Les données recueillies au niveau des services vétérinaires des zones étudiées montrent cette répartition (Figure 1).

Reproduction et alimentation des caprins dans les zones d’étude

Le suivi des chèvres dans les zones d’études montrent plusieurs cas (Tableau 2). Les périodes de reproductions ont lieu toute l’année mais avec des fréquences d’Octobre à Novembre (Saint-Louis, Dakar, Thies et Louga) et de Janvier à Mars (Fatick, Kolda et Ziguinchor). Ces observations de terrain sont similaires à ceux trouvés par Diao (2004) et Missohou et al. (2016).

Ces résultats nous montrent que l’activité de collecte et de transformation de lait est limitée à une période de l’année. En dehors de ces périodes, la disponibilité du lait de chèvre est faible.

La reproduction se fait par montée naturelle et nous n’avons observé aucun avortement. Contrairement à la race bovine, l’insémination artificielle n’est pas courante dans l’élevage des chèvres dans les zones d’étude (Tableau 3).

Alimentation des chèvres

L’alimentation rationnelle a pour but d’apporter aux animaux les éléments nutritifs dont ils ont besoin compenser les dépenses (Chunleau, 1995). Dans les zones d’étude, elle est essentiellement dominée par le pâturage ou par divagation (Tableau 4).

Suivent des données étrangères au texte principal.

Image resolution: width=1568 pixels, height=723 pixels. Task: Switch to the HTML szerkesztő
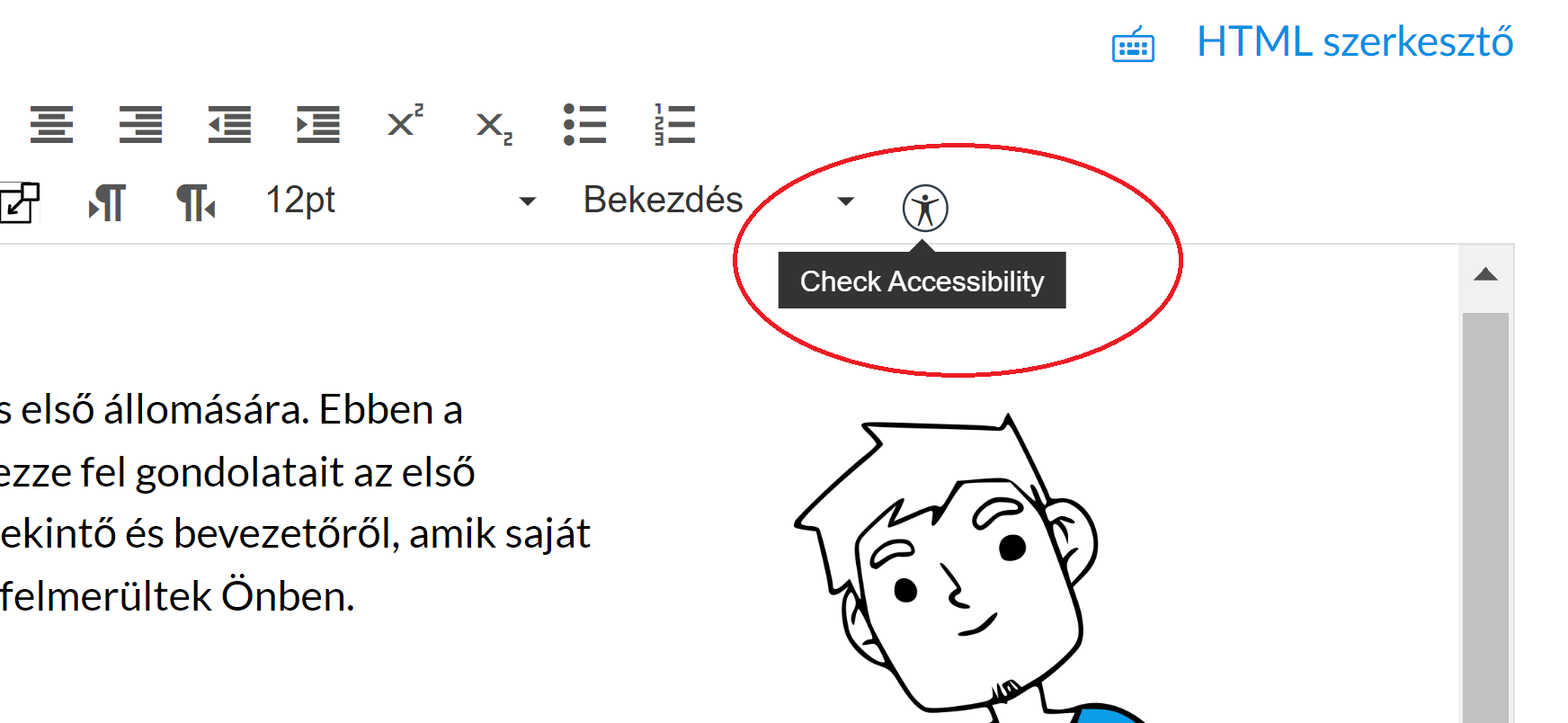pyautogui.click(x=1355, y=41)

Les animaux suivis utilisent l’alimentation des pâturages de la zone et la complémentation est faible et essentiellement constitué de restes de repas, de céréales et de tourteaux d’arachides. Cette complémentation est souvent destinée aux chévres en gestation, malades ou en allaitement (Missohou et al.,2016).

Pendant l’hivernage, les chèvres sont souvent attachés et stabulés pour éviter la détérioration des champs (Thiès et à Fatick). Le temps passé au pâturage diminue malgré la disponibilité du foin. La complémentation est rare et réservée aux chèvres ayant mis bas ou aux chèvres malades. Elle se fait dans ce cas avec des aliments grossiers (restes de repas) ou en concentrés à base de maïs, mil, tourteau d’arachide, etc.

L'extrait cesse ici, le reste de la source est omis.